Even though the Scheme has certain limitations and there is the problem of relying on the good faith of exporting countries, it will allow importing countries to receive formal assurance from the regulatory authorities of the exporting countries about the registration status and the quality of the pharmaceutical product they import. Importing countries, therefore, have to make maximum use of the Scheme as recommended by WHO and endeavour to establish their own effectively operational quality assurance system, including drug registration, inspection and quality control laboratory.
Because the Scheme is a non obligatory agreement left open to participation by Member States on a voluntary basis, some exporting countries are not yet party to the Scheme. Others which are committed to the implementation of the Scheme have failed to meet its requirements by not issuing a Certificate of a Pharmaceutical Product for products they export and by not subjecting export products to control measures.
While revision of the Scheme from time to time is essential, it may not serve as a means to promote its implementation. There is, therefore, a need for more concerted international public pressure and better structured informational programmes to increase the commitment of Member States and to promote better implementation of the Scheme. To achieve this it is recommended that:
• ensure that they have an effectively operational drug regulatory system based on legislation, regulations, established procedures and guidelines, and make the WHO Certification Scheme a requirement in drug registration and procurement;
• familiarize registration and procurement personnel with the WHO Certification Scheme through orientation and training programmes;
• maintain a good level of contact with their counterparts in exporting countries so that inadequacies in the quality of drugs can be recognized and tackled by all parties.

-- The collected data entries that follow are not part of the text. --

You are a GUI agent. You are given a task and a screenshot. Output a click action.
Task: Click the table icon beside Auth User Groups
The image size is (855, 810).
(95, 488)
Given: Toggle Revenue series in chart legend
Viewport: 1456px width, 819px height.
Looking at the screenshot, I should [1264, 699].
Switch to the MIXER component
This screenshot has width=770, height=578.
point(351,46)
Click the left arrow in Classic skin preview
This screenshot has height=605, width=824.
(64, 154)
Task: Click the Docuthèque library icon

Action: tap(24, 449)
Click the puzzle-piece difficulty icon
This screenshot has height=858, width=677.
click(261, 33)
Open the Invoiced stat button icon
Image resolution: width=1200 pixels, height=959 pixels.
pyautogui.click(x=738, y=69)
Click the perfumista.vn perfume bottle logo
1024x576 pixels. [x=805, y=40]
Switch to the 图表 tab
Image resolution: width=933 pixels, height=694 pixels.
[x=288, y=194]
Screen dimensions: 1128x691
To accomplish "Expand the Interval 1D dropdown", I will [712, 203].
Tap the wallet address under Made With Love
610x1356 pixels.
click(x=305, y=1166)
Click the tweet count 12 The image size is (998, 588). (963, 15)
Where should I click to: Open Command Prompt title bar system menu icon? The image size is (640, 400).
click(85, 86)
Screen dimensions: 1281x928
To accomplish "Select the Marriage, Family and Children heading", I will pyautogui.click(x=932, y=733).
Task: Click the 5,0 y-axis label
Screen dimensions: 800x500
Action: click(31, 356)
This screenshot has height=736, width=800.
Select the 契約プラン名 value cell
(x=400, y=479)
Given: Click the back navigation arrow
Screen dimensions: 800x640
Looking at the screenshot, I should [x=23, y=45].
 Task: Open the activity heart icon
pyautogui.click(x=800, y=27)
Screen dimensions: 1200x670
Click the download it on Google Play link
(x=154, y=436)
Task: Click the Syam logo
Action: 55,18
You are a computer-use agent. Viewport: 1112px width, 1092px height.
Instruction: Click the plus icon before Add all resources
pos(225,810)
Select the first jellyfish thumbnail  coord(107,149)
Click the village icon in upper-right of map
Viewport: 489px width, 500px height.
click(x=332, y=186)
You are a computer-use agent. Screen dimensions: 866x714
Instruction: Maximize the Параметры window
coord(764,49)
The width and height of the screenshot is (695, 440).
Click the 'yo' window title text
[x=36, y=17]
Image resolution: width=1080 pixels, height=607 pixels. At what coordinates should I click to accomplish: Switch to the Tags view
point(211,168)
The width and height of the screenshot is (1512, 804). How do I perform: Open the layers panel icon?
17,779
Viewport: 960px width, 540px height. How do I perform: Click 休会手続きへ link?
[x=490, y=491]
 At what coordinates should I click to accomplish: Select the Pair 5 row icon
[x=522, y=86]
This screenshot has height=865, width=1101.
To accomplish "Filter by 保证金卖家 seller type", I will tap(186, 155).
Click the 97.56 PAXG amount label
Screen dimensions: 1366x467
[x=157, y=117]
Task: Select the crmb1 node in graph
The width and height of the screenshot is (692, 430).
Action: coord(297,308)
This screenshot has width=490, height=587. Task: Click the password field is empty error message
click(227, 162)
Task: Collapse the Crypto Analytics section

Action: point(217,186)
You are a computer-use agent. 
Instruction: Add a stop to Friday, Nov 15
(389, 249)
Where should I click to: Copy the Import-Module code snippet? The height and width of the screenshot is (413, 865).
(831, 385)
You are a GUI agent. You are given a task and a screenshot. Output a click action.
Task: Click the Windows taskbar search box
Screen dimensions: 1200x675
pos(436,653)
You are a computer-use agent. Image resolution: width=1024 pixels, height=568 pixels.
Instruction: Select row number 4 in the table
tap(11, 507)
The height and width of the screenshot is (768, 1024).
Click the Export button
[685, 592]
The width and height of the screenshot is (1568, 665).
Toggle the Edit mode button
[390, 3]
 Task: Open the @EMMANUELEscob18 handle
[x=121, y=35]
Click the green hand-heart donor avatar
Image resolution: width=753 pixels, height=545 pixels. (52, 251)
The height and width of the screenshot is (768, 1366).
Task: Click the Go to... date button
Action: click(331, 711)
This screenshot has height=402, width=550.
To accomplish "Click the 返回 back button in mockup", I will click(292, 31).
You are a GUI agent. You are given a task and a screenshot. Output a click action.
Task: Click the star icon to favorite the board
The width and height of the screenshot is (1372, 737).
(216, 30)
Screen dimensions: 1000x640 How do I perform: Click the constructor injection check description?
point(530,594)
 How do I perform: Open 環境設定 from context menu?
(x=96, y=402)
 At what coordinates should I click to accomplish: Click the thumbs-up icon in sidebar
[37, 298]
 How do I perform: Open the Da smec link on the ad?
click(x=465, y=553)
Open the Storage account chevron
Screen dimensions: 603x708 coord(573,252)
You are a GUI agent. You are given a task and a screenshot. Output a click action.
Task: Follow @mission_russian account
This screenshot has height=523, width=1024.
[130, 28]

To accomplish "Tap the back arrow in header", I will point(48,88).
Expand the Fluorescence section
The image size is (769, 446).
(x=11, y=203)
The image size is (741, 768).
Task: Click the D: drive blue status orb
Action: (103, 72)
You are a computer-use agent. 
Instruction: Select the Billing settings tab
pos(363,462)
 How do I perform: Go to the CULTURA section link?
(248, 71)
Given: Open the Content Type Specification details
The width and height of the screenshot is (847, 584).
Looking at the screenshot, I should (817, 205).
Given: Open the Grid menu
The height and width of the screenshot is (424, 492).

• standardize the text of their certificates in accordance with the WHO Certification Scheme and issue a Certificate of a Pharmaceutical Product when requested by importing countries;
• subject pharmaceutical products for export to the same standards of control applied to locally consumed products;
• educate their manufacturers in the purpose and operation of the WHO Certification Scheme and ensure that batch certificates issued by manufacturers make reference to the relevant Certificate of a Pharmaceutical Product issued by the regulatory authority;
• maintain contact with the appropriate regulatory authorities in importing countries to explain and confirm the details of the WHO Certification Scheme.
The World Health Organization
• assist developing countries in their efforts to develop their own drug quality assurance systems;
• initiate informational and promotional programmes for Member States to promote global implementation of the Scheme. The programme should include regional workshops and seminars that involve representatives from regulatory authorities of both importing and exporting countries;
• initiate selected studies on pharmaceutical product flows in the international market as a background for proposals on the use of the Scheme in situations where products are re-exported;
• assess the operation of the Scheme from time to time to evaluate to what extent countries are using it.